RE: Lost an Engine (and Lived to Tell About It)
Here are 3 thoughts to guide you while practicing engine out flying.
Control is all about airspeed, and pitch controls airspeed.
The natural reaction when control feels weird is to slow down and gain altitude for safety. For a multiengine plane you must train yourself to do the opposite. If the plane starts turning on its own, and you are correcting, and it is not responding, you must lower the nose to gain airspeed. The first reaction is to keep applying more and more correction. The proper reaction is to lower the nose until correcting becomes easy.

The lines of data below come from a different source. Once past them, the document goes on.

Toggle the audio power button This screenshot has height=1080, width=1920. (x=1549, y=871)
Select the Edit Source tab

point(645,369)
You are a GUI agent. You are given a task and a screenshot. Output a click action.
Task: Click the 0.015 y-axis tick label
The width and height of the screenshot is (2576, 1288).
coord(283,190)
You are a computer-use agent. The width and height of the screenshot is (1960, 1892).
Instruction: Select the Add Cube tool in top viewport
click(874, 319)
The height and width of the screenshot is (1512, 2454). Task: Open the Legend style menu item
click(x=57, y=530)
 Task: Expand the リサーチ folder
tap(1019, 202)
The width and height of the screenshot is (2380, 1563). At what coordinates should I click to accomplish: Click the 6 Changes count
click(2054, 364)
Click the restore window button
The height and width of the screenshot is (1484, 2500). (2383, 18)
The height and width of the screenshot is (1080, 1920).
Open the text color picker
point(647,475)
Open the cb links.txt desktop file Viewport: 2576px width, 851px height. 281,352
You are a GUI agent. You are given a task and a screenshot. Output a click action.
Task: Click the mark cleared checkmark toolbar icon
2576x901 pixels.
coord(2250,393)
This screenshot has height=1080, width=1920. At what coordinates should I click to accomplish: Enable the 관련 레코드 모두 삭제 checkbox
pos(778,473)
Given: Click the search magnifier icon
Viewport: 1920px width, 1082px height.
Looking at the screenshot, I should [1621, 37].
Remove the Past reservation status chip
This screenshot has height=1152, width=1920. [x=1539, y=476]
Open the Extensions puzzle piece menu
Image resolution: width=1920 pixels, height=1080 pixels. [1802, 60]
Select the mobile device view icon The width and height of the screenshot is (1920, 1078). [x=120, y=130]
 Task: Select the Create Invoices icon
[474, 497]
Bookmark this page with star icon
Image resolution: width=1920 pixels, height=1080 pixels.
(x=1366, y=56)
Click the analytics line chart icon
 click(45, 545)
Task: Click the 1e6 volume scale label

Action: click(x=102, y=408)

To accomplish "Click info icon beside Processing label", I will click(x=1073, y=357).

Here is a simple exercise from full size pilot training. In level flight, throttle one engine back. Speed will deteriorate and the plane will pull towards the weak engine. Apply correction to keep it going straight. After applying only a modest amount of correction stop applying any more and freeze the sticks right where they are at. Next, moving the elevator only, lower the nose enough to increase airspeed again. When sufficient airspeed has returned, the plane will turn towards the strong engine (towards your modest correction being held). Then raise the nose a bit to slowdown again and it will turn back towards the weak engine. Lower nose, speed increases, plane turns towards the strong engine. Raise nose, speed slows, plane turns towards weak engine. And so on… Continue flying the plane all around the sky using only elevator for turn control until the importance of airspeed sinks into your head (and thumbs) loud and clear.